あなたの子ですが、内緒で育てます

8 身籠っていた子供

 ――今頃、デルフィーナはいなくなった私を探しているだろう。
 
 目立たぬよう暗い色のドレスに着替え、わずかな手荷物だけ持って、王宮から逃げ出した。
 逃げる経路はザカリア様から教えていただいた。
 王族だけが知る隠し通路から、外に出ることができたのだ。
 ザカリア様は注意を引くため、私と別に王宮から出た。
 王宮に、ザカリア様がいる間は注意がそちらへ向く。
 うまく逃げた先の出口では、ザカリア様が乗った馬車が待っていた。
 
「銀髪は目立つ」

 フード付きのマントを渡され、髪が見えないようフードの中へ隠す。

「セレーネ王妃。これからどうするつもりだ」
「……もう。妃ではありませんわ。セレーネとお呼びください」

 侯爵家にすら戻れないのだから、侯爵令嬢でもない私。

「ああ、そうか。
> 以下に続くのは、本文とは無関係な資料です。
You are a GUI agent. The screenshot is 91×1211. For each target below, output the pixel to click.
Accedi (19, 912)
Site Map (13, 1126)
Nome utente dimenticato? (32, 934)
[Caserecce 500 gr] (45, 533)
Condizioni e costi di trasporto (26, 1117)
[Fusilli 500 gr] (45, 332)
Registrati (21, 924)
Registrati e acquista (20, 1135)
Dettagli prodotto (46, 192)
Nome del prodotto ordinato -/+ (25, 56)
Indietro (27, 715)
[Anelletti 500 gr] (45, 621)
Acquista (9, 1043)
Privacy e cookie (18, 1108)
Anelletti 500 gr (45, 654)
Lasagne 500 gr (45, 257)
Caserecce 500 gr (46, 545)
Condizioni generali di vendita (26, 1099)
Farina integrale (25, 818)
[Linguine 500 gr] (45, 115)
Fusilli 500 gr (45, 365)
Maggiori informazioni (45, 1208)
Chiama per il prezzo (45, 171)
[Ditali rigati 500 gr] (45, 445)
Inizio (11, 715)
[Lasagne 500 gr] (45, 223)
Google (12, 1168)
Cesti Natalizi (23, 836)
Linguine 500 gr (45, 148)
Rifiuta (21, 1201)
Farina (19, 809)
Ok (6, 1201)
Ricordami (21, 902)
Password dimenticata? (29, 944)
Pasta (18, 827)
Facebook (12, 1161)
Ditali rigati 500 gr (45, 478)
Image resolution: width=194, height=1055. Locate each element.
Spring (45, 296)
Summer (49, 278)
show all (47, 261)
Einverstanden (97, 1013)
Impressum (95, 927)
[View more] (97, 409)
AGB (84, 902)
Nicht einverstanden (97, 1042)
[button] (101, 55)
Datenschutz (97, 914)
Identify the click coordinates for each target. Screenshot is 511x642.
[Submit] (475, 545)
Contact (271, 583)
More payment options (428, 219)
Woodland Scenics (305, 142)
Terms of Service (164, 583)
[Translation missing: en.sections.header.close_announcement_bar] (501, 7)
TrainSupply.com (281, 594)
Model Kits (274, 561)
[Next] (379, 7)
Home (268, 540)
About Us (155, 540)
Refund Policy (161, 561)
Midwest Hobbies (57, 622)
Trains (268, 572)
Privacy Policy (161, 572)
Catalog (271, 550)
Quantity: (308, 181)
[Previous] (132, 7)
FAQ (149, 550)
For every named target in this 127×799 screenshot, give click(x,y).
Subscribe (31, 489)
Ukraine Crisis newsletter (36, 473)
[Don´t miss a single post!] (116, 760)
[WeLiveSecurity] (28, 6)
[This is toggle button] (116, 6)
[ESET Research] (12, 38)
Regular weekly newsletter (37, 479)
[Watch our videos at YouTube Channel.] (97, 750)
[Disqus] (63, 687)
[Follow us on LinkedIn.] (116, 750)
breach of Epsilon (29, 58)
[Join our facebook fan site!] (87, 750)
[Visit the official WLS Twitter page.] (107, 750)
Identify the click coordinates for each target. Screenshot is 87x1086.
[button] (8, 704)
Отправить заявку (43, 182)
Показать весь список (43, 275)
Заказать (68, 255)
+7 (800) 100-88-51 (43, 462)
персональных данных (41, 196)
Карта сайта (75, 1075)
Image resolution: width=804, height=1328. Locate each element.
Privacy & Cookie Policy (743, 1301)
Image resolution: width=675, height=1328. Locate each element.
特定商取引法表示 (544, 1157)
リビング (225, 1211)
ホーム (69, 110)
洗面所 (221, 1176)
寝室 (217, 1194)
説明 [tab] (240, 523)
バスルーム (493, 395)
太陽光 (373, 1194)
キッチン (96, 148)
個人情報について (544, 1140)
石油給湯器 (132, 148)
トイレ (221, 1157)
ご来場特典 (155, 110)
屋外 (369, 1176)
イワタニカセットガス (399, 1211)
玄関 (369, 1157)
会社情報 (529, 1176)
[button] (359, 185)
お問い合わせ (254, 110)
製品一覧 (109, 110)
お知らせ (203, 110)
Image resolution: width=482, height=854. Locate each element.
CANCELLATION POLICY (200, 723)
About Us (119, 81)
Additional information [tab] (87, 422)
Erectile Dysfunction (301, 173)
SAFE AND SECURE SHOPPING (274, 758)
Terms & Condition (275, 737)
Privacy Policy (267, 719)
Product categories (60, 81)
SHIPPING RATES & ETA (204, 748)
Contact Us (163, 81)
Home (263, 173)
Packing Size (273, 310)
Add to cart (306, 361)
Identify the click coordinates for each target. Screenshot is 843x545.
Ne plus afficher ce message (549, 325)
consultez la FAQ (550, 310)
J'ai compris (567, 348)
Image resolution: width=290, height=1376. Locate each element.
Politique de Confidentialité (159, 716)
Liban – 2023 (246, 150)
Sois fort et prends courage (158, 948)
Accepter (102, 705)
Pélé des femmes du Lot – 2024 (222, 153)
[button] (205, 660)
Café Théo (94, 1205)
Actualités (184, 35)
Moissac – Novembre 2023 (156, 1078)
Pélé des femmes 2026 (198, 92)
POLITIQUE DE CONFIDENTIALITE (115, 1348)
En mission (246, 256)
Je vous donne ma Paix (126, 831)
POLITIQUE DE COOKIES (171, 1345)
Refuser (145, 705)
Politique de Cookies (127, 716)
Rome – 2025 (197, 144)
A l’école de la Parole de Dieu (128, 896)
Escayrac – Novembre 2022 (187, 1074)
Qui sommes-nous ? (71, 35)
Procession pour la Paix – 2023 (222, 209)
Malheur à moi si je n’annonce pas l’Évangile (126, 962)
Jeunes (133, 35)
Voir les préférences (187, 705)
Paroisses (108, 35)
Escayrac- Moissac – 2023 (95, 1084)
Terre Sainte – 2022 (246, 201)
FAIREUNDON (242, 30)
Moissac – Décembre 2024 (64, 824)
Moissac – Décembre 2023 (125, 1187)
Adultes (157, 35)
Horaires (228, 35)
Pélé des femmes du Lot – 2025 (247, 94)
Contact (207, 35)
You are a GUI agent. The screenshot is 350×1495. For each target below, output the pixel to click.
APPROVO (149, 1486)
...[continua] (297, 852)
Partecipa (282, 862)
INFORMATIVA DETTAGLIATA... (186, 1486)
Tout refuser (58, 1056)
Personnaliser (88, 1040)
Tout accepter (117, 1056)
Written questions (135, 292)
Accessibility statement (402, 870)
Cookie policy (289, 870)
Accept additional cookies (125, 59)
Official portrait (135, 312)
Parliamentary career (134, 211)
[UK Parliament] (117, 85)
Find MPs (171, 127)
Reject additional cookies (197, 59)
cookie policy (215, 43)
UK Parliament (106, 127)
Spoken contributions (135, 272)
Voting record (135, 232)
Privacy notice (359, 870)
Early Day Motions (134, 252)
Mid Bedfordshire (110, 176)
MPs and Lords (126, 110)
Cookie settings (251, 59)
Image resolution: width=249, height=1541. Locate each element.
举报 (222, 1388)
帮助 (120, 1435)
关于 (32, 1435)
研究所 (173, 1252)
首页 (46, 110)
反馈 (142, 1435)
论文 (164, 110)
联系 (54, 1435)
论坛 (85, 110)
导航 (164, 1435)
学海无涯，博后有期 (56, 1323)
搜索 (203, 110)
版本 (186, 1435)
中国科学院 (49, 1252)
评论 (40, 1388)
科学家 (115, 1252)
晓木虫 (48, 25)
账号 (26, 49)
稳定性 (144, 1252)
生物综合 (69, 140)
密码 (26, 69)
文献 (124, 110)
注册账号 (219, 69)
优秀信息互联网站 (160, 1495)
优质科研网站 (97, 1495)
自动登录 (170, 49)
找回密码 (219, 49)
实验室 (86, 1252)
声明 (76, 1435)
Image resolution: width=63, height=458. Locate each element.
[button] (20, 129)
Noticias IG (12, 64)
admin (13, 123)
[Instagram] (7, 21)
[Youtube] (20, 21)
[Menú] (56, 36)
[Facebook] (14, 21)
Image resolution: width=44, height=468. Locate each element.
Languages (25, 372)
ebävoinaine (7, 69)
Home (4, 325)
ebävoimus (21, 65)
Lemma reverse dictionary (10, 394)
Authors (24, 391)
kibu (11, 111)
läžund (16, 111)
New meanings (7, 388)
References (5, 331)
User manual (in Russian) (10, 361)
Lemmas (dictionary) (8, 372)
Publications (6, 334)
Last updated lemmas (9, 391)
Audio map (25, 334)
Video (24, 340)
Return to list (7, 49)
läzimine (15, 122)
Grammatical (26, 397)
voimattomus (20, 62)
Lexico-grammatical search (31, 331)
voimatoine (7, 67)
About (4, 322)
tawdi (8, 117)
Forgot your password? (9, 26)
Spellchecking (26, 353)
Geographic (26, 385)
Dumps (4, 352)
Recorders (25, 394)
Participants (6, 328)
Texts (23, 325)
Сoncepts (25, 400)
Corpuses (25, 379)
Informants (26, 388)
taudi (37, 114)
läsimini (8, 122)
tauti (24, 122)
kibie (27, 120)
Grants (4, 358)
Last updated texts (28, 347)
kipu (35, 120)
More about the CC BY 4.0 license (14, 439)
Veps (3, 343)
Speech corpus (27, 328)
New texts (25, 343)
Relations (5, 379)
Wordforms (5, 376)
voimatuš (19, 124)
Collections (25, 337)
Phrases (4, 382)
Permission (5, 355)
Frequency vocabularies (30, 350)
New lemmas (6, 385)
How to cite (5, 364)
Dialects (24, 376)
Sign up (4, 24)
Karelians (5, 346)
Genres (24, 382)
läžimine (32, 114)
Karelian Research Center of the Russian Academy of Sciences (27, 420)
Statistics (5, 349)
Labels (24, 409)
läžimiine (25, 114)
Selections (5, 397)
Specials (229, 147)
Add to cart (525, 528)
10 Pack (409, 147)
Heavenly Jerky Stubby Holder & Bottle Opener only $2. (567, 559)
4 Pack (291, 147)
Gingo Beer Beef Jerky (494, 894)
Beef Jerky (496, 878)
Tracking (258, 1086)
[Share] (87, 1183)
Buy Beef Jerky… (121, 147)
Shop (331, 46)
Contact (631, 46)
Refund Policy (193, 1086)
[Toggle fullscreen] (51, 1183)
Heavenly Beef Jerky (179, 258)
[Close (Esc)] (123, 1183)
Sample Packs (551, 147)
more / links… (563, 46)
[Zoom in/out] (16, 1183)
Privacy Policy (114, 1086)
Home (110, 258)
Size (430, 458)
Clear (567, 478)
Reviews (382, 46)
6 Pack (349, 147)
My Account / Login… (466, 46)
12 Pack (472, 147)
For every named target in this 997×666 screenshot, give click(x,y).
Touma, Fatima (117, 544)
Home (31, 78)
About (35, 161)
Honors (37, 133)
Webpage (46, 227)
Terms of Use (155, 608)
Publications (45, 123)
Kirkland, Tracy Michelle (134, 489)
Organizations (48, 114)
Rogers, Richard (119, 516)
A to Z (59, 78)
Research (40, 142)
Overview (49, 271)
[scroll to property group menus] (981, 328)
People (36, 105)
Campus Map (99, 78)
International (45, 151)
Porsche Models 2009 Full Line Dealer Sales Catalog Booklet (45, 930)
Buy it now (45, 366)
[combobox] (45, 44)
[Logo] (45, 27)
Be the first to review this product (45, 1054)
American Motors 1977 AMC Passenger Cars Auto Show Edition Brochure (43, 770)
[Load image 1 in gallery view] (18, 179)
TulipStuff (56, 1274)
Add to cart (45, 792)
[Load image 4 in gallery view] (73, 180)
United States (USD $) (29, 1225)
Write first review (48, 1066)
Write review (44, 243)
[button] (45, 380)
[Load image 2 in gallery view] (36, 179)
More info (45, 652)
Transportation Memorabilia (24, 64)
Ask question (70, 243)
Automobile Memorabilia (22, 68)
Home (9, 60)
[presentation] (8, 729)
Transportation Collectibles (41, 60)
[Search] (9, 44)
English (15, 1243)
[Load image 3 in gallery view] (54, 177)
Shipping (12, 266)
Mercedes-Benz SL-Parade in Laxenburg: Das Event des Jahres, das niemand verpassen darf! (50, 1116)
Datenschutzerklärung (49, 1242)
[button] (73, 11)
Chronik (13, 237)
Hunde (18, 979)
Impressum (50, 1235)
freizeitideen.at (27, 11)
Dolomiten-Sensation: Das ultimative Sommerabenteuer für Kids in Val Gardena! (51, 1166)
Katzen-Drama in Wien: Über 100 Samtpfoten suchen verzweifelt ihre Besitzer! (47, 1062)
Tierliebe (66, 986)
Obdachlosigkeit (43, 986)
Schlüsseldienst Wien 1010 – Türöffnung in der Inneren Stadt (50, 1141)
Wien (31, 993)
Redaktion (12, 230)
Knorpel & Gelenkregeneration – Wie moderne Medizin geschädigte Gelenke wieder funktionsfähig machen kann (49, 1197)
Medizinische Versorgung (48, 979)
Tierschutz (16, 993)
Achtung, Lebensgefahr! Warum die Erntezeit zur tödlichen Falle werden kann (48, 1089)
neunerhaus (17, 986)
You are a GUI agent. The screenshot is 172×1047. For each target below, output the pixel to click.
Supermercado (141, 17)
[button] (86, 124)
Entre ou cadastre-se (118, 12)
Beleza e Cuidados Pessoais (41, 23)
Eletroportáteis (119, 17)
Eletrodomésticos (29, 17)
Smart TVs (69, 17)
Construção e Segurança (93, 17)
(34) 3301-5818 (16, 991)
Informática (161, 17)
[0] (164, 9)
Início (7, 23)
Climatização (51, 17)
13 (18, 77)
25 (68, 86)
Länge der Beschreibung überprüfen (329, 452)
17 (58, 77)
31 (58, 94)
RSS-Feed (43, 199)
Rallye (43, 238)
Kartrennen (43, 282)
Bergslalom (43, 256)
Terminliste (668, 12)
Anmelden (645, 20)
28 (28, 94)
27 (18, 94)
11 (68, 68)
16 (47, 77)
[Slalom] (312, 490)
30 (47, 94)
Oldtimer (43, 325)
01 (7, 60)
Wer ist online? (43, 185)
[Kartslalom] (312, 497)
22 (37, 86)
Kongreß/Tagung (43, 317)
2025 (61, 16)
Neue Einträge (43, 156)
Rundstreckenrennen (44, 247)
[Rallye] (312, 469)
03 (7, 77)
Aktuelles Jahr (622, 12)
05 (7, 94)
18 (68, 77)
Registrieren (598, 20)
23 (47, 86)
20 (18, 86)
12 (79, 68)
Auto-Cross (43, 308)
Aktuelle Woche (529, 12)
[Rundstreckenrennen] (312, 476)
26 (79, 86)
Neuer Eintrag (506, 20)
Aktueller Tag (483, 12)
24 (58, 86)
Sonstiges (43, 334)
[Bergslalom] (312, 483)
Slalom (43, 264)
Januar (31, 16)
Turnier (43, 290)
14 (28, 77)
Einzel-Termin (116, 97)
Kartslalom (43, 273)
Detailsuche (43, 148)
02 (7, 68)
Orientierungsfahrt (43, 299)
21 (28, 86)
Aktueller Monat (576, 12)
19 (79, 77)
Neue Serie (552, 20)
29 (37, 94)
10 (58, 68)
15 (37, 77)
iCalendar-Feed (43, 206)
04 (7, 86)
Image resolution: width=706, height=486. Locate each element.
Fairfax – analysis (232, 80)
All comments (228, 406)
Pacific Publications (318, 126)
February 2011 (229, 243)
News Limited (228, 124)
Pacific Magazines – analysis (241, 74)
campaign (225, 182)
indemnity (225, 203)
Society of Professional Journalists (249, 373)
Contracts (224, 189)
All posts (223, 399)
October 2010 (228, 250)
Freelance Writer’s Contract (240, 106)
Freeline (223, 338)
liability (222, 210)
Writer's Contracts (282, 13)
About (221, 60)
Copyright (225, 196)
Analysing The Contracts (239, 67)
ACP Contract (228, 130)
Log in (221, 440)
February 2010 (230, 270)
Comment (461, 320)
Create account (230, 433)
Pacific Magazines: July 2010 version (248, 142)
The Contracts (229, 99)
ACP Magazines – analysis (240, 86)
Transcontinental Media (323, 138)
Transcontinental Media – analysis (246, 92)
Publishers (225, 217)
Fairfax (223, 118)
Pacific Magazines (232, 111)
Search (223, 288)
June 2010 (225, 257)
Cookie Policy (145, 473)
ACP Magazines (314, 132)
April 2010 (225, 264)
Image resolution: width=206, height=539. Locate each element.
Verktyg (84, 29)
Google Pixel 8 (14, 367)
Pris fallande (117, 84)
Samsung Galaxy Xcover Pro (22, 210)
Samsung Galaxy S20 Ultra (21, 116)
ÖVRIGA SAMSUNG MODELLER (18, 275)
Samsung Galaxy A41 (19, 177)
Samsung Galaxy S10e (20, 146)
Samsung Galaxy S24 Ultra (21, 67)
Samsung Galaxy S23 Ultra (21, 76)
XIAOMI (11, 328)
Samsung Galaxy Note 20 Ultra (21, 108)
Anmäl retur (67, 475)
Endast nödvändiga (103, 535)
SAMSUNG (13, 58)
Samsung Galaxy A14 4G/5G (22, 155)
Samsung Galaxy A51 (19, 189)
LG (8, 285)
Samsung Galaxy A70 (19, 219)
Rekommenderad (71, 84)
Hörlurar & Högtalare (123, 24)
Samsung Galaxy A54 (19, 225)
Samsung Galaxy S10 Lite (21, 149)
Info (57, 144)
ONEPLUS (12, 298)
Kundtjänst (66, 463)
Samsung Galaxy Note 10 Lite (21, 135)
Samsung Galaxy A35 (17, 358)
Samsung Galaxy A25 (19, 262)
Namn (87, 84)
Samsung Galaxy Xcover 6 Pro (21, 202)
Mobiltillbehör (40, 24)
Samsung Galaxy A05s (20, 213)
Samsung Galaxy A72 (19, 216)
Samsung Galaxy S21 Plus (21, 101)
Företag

では、セレーネ」

 ザカリア様は笑顔のない方だった。
 ルドヴィク様の笑顔が、本物の笑顔であったかどうかわからないけれど、表面上は、私に笑顔を向けてくれていた。
 でも、嘘の笑顔であったなら、笑顔がないほうがマシなのかもしれない。
 幸せだった日々は、うわべだけの偽物だったのだから―――馬車の窓から見える王宮。
 遠ざかる王宮を見て、涙がこぼれた。
 
 ――私だけが、うまくいっていると思っていたなんて……馬鹿みたい。